Bug 700785 – gvfs metadata corrupted by concurrent access

After an evaluation, GNOME has moved from Bugzilla to GitLab. Learn more about GitLab.
No new issues can be reported in GNOME Bugzilla anymore.
To report an issue in a GNOME project, go to GNOME GitLab.
Do not go to GNOME Gitlab for: Bluefish, Doxygen, GnuCash, GStreamer, java-gnome, LDTP, NetworkManager, Tomboy.

Bug 700785 - gvfs metadata corrupted by concurrent access


Summary:	gvfs metadata corrupted by concurrent access


Status:	RESOLVED FIXED

Product:	gvfs
Classification:	Core
Component:	metadata
Version:	unspecified
Hardware:	Other Linux

Importance:	Normal normal
Target Milestone:	---
Assigned To:	gvfs-maint
QA Contact:	gvfs-maint

URL:
Whiteboard:

Depends on:
Blocks:

Reported:	2013-05-21 16:12 UTC by Colin Walters
Modified:	2013-06-14 09:38 UTC

See Also:
GNOME target:	---
GNOME version:	---

Attachments
gdb.txt (5.50 KB, text/plain) 2013-05-21 16:12 UTC, Colin Walters		Details
0001-metadata-Downgrade-journal-short-read-to-debug.patch (1.20 KB, patch) 2013-05-21 22:19 UTC, Colin Walters	committed	Details \| Review

Description Colin Walters 2013-05-21 16:12:40 UTC

Created attachment 244960 [details]
gdb.txt

Unsure whether the flaw here is in glib or gvfs, let's start here.  See attached stack:

Comment 1 Colin Walters 2013-05-21 16:39:11 UTC

Blowing away ~/.local/share/gvfs-metadata makes the symptom go away, and the test passes.  

Ok, to get a clean environment: logging out, and from a VT as root, shutting down gdm, ensuring gvfs-metadatad is dead, then rm ~walters/.local/share/gvfs-metadata -rf, then start gdm again to get a clean environment.

Running glib/file.test twice in a row triggers the corruption.

Comment 2 Colin Walters 2013-05-21 20:33:50 UTC

Ok, it's worth noting that glib/file.test creates a *lot* of threads.  From
https://bugzilla.gnome.org/show_bug.cgi?id=637095#c9

"One thing I find disturbing is no protection from concurrent access to the same
journal file from multiple clients.
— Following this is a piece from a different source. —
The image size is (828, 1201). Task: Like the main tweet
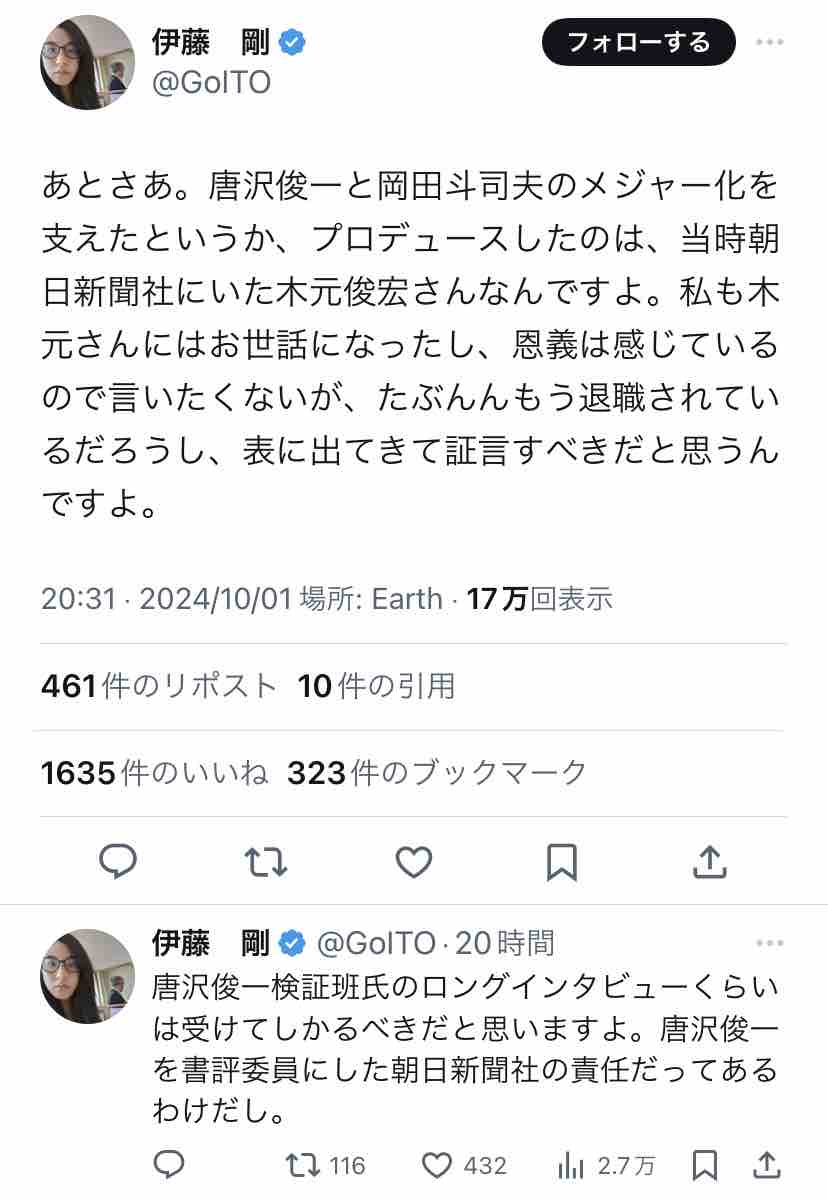pyautogui.click(x=414, y=861)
Clients have the journal file partially
mmaped - the data area but not the header, containing number of records etc.,
which is updated separately."

Really =(

This trivially reproduces for me by the way in jhbuild in Fedora 19, *assuming* that I build gvfs in the jhbuild root.
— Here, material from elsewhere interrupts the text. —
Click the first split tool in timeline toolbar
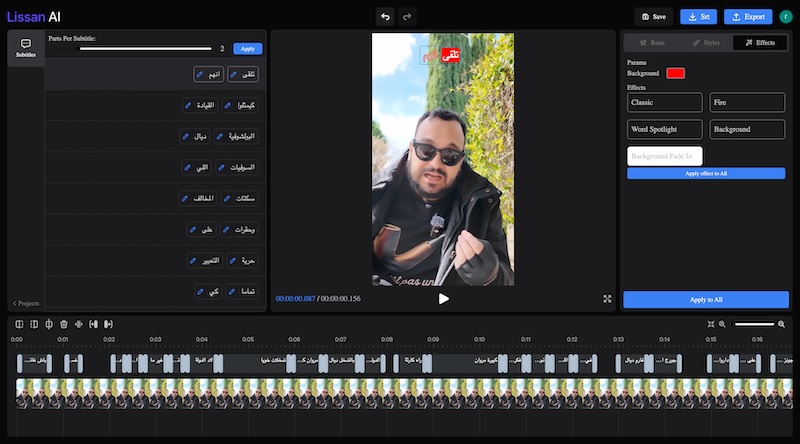Image resolution: width=800 pixels, height=444 pixels. point(19,324)
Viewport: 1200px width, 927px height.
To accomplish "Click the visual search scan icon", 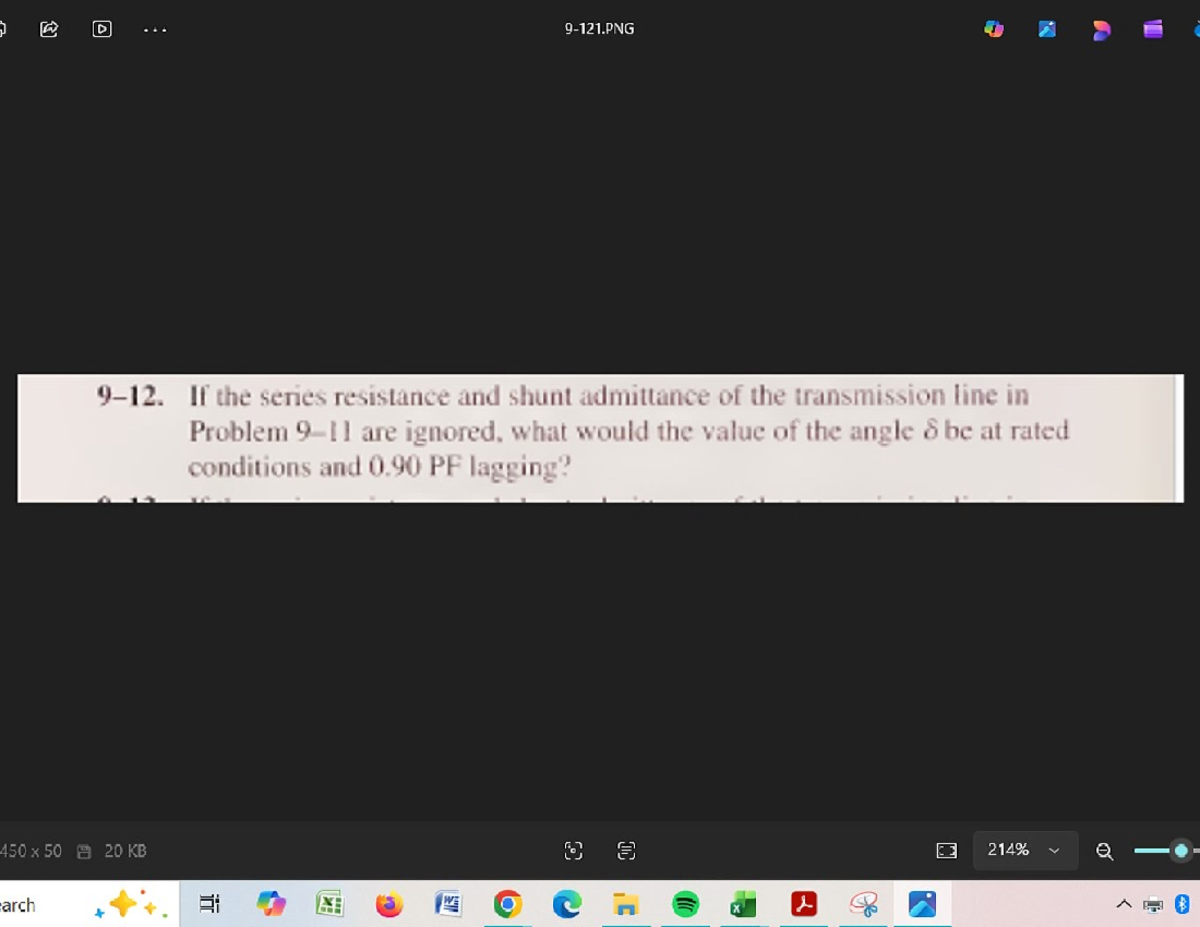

Comment 3 Colin Walters 2013-05-21 22:19:22 UTC

Created attachment 245002 [details] [review]
0001-metadata-Downgrade-journal-short-read-to-debug.patch

Comment 4 Tomas Bzatek 2013-05-22 10:44:15 UTC

Oh, is the g_warning() too intrusive for you? It was really meant as a warning since we're breaking journal iteration effectively losing data written after the corrupted entry (we don't know how much to seek, heuristics won't help here either since there's no magic header to look for).

(In reply to comment #2)
> Ok, it's worth noting that glib/file.test creates a *lot* of threads.  From
> https://bugzilla.gnome.org/show_bug.cgi?id=637095#c9
> 
> "One thing I find disturbing is no protection from concurrent access to the
> same
> journal file from multiple clients. Clients have the journal file partially
> mmaped - the data area but not the header, containing number of records etc.,
> which is updated separately."

I should note that this was meant in context of multiple systems sharing one physical storage, client here means a machine, isolated operating system.
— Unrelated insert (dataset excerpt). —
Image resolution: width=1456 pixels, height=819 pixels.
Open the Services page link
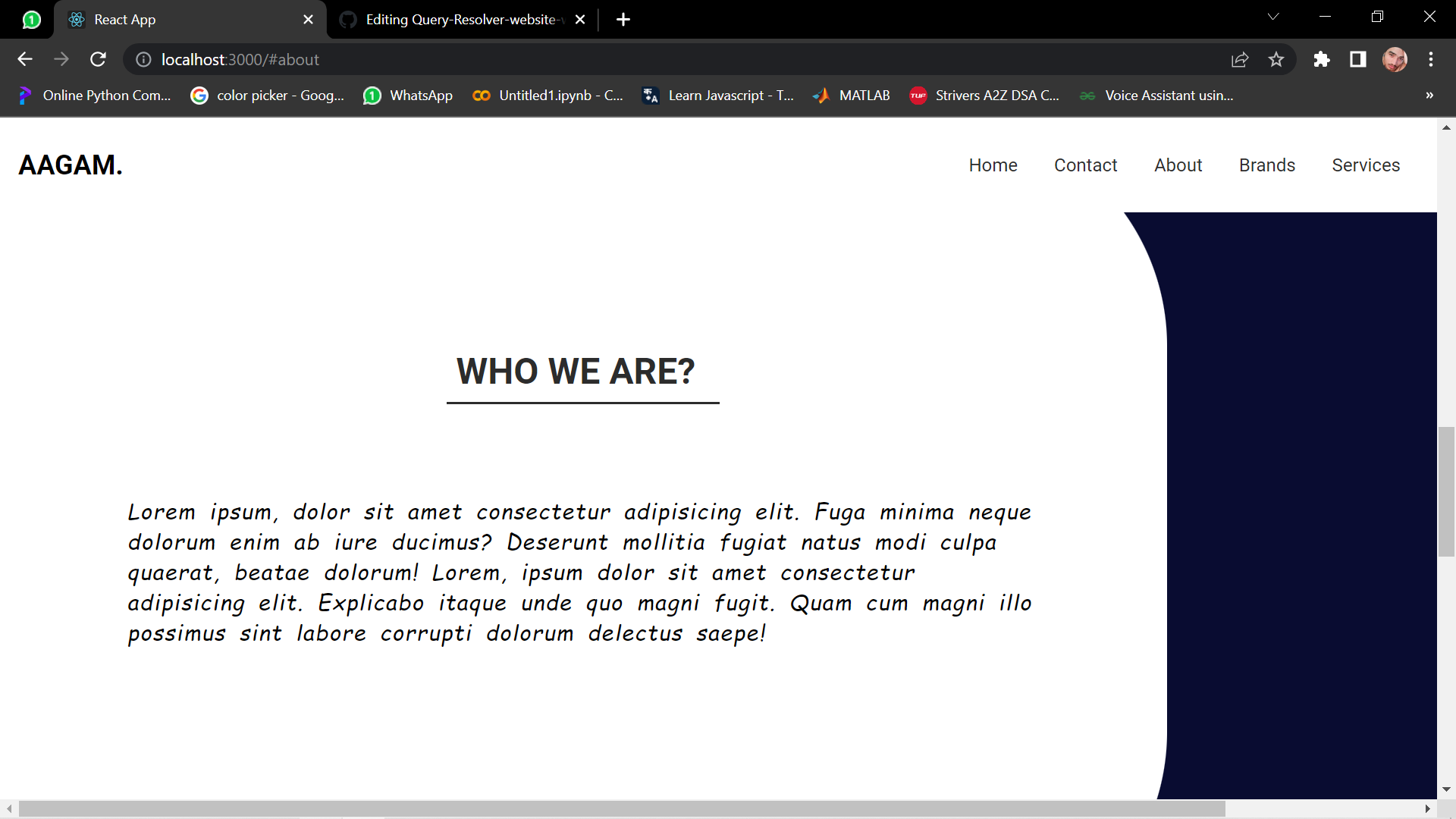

In a single environment write access is controlled by single daemon, coordinating writes and database rotation. Unless you have multiple instances of gvfsd-metadata running (e.g. chroot or separate d-bus session sharing the same homedir), you shouldn't run into problem.

(In reply to comment #1)
> Running glib/file.test twice in a row triggers the corruption.

What was your setup exactly?

> This trivially reproduces for me by the way in jhbuild in Fedora 19, *assuming*
> that I build gvfs in the jhbuild root.

Not sure how jhbuild works, mixing various gvfs versions shouldn't matter in this case.

Comment 5 Colin Walters 2013-05-22 13:10:55 UTC

(In reply to comment #4)

> In a single environment write access is controlled by single daemon,
> coordinating writes and database rotation. Unless you have multiple instances
> of gvfsd-metadata running (e.g. chroot or separate d-bus session sharing the
> same homedir), you shouldn't run into problem.

But multiple processes are attempting to read from the journal which is being concurrently written, and it's possible to hit that g_warning().

> (In reply to comment #1)
> > Running glib/file.test twice in a row triggers the corruption.
> 
> What was your setup exactly?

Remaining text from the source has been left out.